Выбрать главу

Последние морфологические изыскания Крученых в книге «Малахолия в капоте» устанавливают несомненную анальность пракорней русской речи, где звук «ка» – самый значительный звук.

как та дева что спаслась по пояс закопавшись в грязь

(подробно в книге Крученых «Ожирение роз», мой разговор с ним на «Малахолии в капоте»). Европейский футуризм весь в пределах некой случайной идеологии и технического овладения быстротой.29

Мы же органичны и беспредельны, почему Крученых и нарек однажды как истину, что у русских футуристов есть наемники: футуристы итальянские.

Природные свойства русского языка еще Пушкину дали как-то возможность оскорбить Европу рифмой, что связывает существенную анальность нашу с нашим же отношением к Европе.

Крученых не мог, будучи русским, остаться только русским поэтом-футуристом: он позволил себе все непозволительные поступки и остался грандиозным нулем, как Россия, абортировавшая войну:

Жижа сквернословий Мои крики самозванные Не пишу к ним предисловия Я весь хорош даже бранный!
(Из книги дурных слов).

Он не будет популярен, его не ухвалишь, он бурный грандиозарь, настолько великий для Чуковских30, что они из всего Крученых увидели лишь кусок циклопического коричневого голенища. Скоро они и вовсе перестанут видеть Крученых, суть которого уже утонула в заумном. Вот последнее благожелательно – умное слово – завещание Величайши – вам:

И будет жужжать зафрахтованный аэроплан Увозя мои свежие стихины За башню Эйфеля, за беглый океан – Там ждут их омнибусов спины, И вновь испеченный – я конкурент мороженой свинины!
Схватят жирные экипажи тонкими руками Мои поюзги и повезут по всему свету кварталов По Сити, по Гай-Старам Удивленные люди остановят машины и трамы И солнце повиснет как бабочка на раме!
Все читать заумь станут Изучая мою поэтскую сустень… Радуйтесь же пока я с вами И не смотрите грустными.
(из книги Крученых «Будалый»).
А. Крученых
И. Терентьеву на локоны мозга
В кудри мозга моего Она заплелась ногами И завила в излом его Прижгя горячими щипцами!

(Записи данных)
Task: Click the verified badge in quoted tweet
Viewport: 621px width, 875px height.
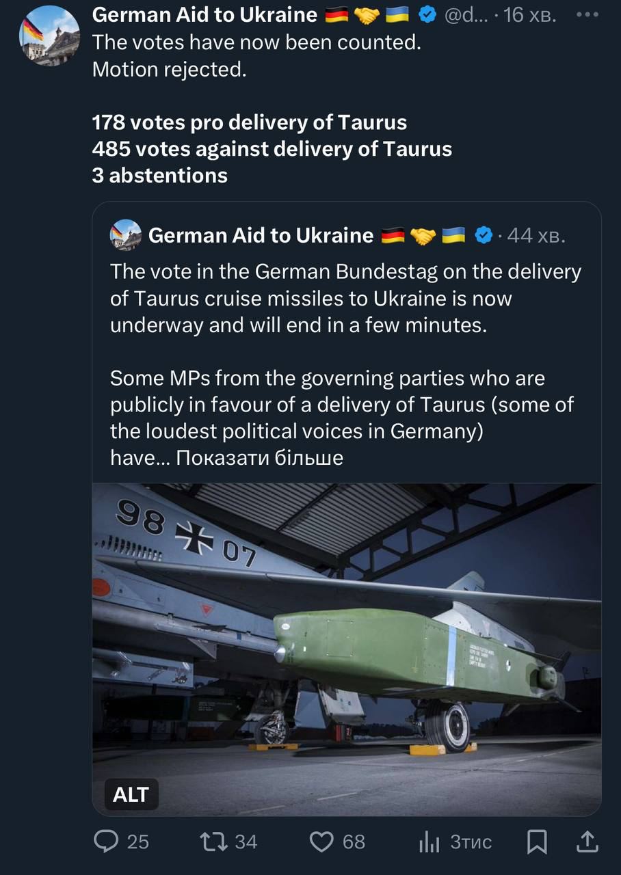Action: (484, 235)
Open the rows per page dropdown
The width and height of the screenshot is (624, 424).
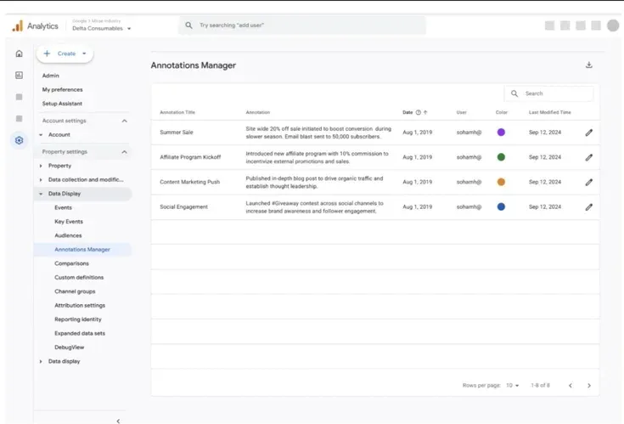(513, 385)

▸ ЧТО НУЖНО СДЕЛАТЬ
Воспроизведите дословно часть текста о Крученых, которая открывается словами, содержащими «(подробно в книге», и завершается словами «хорош даже бранный!».

▸ ОТВЕТ НА ЗАДАНИЕ
(подробно в книге Крученых «Ожирение роз», мой разговор с ним на «Малахолии в капоте»). Европейский футуризм весь в пределах некой случайной идеологии и технического овладения быстротой.29

Мы же органичны и беспредельны, почему Крученых и нарек однажды как истину, что у русских футуристов есть наемники: футуристы итальянские.

Природные свойства русского языка еще Пушкину дали как-то возможность оскорбить Европу рифмой, что связывает существенную анальность нашу с нашим же отношением к Европе.

Крученых не мог, будучи русским, остаться только русским поэтом-футуристом: он позволил себе все непозволительные поступки и остался грандиозным нулем, как Россия, абортировавшая войну:

Жижа сквернословий Мои крики самозванные Не пишу к ним предисловия Я весь хорош даже бранный!